Pourtant, ce même jour, avant d’entrer en salle de cours, j’eus son épouse à 7h30 qui m’assura qu’en dépit de la douleur, il avait réclamé son agenda pour organiser ses audiences.
Pourtant quelques minutes après, l’abbé André QUENUM, dont il s’honorait de l’amitié avec pieuse dévotion et respect profond, se fut enquit de son état et, sollicité, s’apprêtait à aller à son chevet, certains de ses confrères en renfort, en vue de l’encourager dans son combat pour la vie.
Pourtant, la veille et les jours avant, il s’arcboutait à la vie, s’y accrochait, assurant revenir pour se battre contre la révision de la constitution et toutes les autres espèces d’ignominie du même acabit ; affecté par les cessions forcées annoncées d’actions et les réquisitions arbitraires prononcées ; annonçant vouloir aller récupérer les chemises rouges dont il fut privé, le 1er Août, au domicile de Gaston ZOSSOU barricadé et séquestré, ainsi que ses plaquettes « Trop, c’est trop », m’informant par la même occasion que la procédure fut classée sans suite et qu’ayant déjà tenté de les récupérer, on lui annonçait que le greffier était en vacances. Et puis quoi encore ? Et puis il n’y aura plus de jours après…, et le verbe, en ce qui le concerne, se conjuguera désormais au passé, ce funeste passé simple !
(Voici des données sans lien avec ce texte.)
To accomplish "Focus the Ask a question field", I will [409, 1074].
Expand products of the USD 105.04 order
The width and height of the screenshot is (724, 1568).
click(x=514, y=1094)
2. « Jo, la situation est sous contrôle ». Zak me rassura de la qualité de son état de santé, ce 3 octobre 2013, quand je réussis à le joindre depuis Paris, par le Ministre BABABODY, celui que lui-même identifiait comme étant son tuteur et ami. Or, la veille, la crise qui le diminuait considérablement fut déclenchée déjà, et le conduisit à quitter définitivement son domicile, pour vivre désormais dans les cliniques. Certes, sa voix gaie, chaleureuse, rassurait et apaisait. Mais l’on sentait bien que la bataille contre la mort avait commencé, et que cette gaieté et cette drôlerie caractérielles chez cet homme affable n’étaient qu’une esquive en forme de drible (Zakari était également footballeur) que la vie sait bien opposer à la mort.
Parce que Zakari tenait à la vie. Il s’est battu jusqu’à l’ultime instant, pour la vie. Il était à la fois une promesse de vie et une concentration de vies.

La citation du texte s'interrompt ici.